FORT MEADE, MD. – An Army dog handler at Abu Ghraib was convicted yesterday of tormenting prisoners with his snarling animal and competing with a comrade to make the Iraqis soil themselves.
Sergeant Michael Smith, 24, of Fort Lauderdale, Fla., was found guilty at a court-martial of six of 13 counts. The judge later dismissed one of those six counts, saying it duplicated another.
A sentencing hearing began in the afternoon. The five charges carried up to 8 1/2 years behind bars.
Prosecutors said Smith let his unmuzzled black Belgian shepherd bark and lunge at several prisoners for his own amusement. One of the photographs that led to the exposure of the scandal at the Iraqi prison shows his dog straining on its leash, just inches from the face of a cowering prisoner.
Smith had faced the stiffest potential sentence of any soldier charged so far in the Abu Ghraib scandal – 24 1/2 years in prison.
The defense maintained that Smith was a good soldier who believed he was doing what the government wanted canine handlers to do at Abu Ghraib: provide security and frighten interrogation subjects. Also, defense attorney Captain Mary McCarthy said all that Smith’s dog did to prisoners was bark at them.

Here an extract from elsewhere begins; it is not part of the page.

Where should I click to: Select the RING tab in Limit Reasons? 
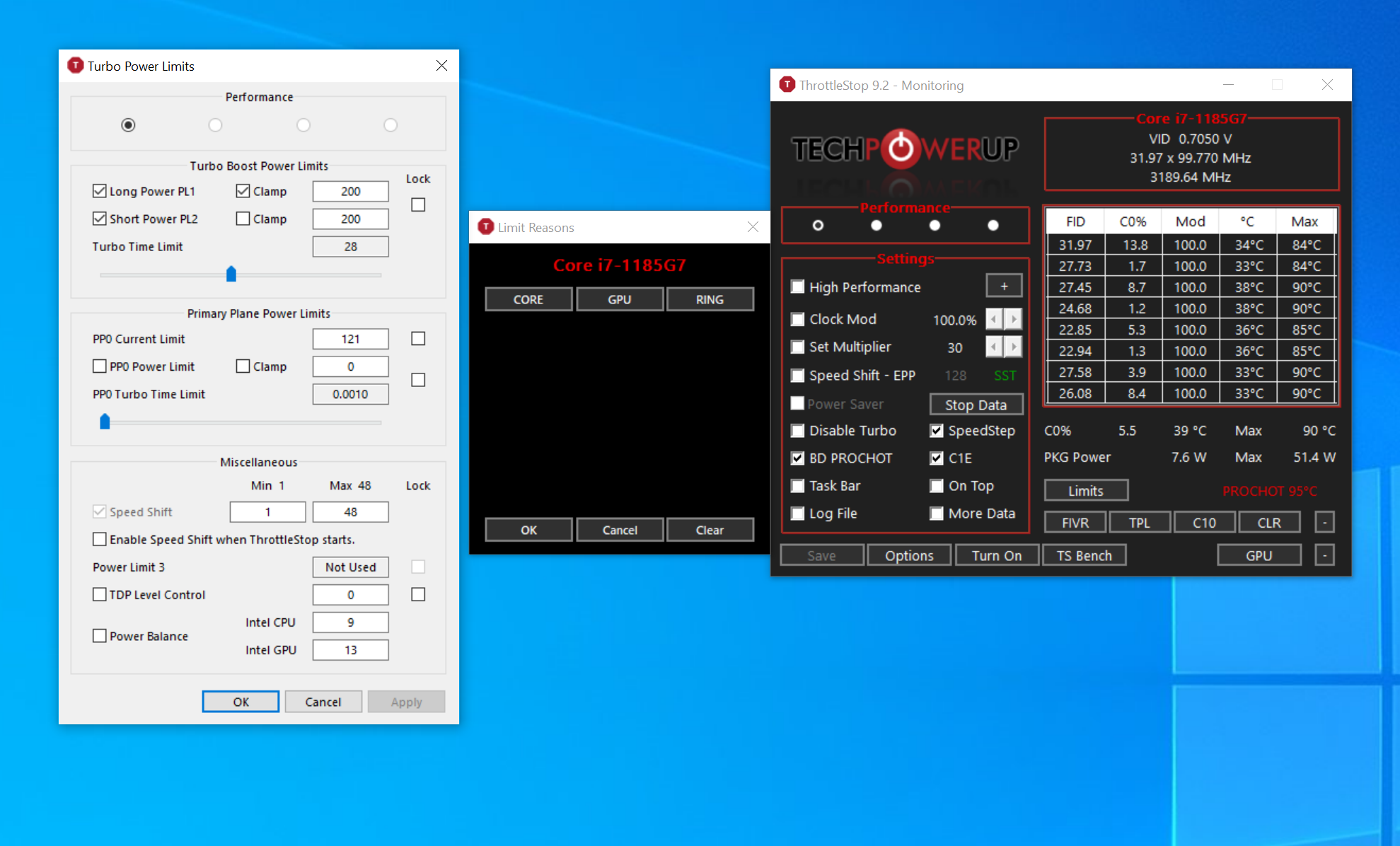[x=710, y=299]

The defense further argued that Abu Ghraib was a dangerous, chaotic place where policies were so murky that even the colonel who supervised interrogations testified he was confused.
The jury deliberated for about 18 hours over three days. The soldier, wearing his green dress uniform, stood at attention, staring straight ahead, as the verdict was read.
Smith was found guilty of maltreatment involving three prisoners, conspiring with another dog handler in a contest to make detainees soil themselves, dereliction of duty, assault, and an indecent act. The assault charge was dismissed.
The indecency conviction was for directing his dog to lick peanut butter off the genitals of a male soldier and the breasts of a female soldier.
The other dog handler, Sergeant Santos Cardona, 31, of Fullerton, Calif., is set for trial May 22.
During the prosecution’s closing argument at Smith’s trial, the jury was shown enlarged photographs from 2003 and 2004 of Smith’s dog menacing cowering detainees in cellblock hallways.
“Look at the fear in his eyes,” prosecutor Major Christopher Graveline said of one prisoner. “This is not to gain compliance.”
Sergeant John Ketzer, an interrogator at the prison, testified that one night, he followed the sounds of screaming to a cell where Smith’s dog was straining against its leash and barking at two cowering, teenage boys.
Sergeant Ketzer said Smith laughingly told him afterward: “My buddy and I are having a contest to see if we can get them to (defecate) themselves because we’ve already had some (urinate) themselves.”
Under cross-examination, Sergeant Ketzer said he thought Smith was only joking about the contest.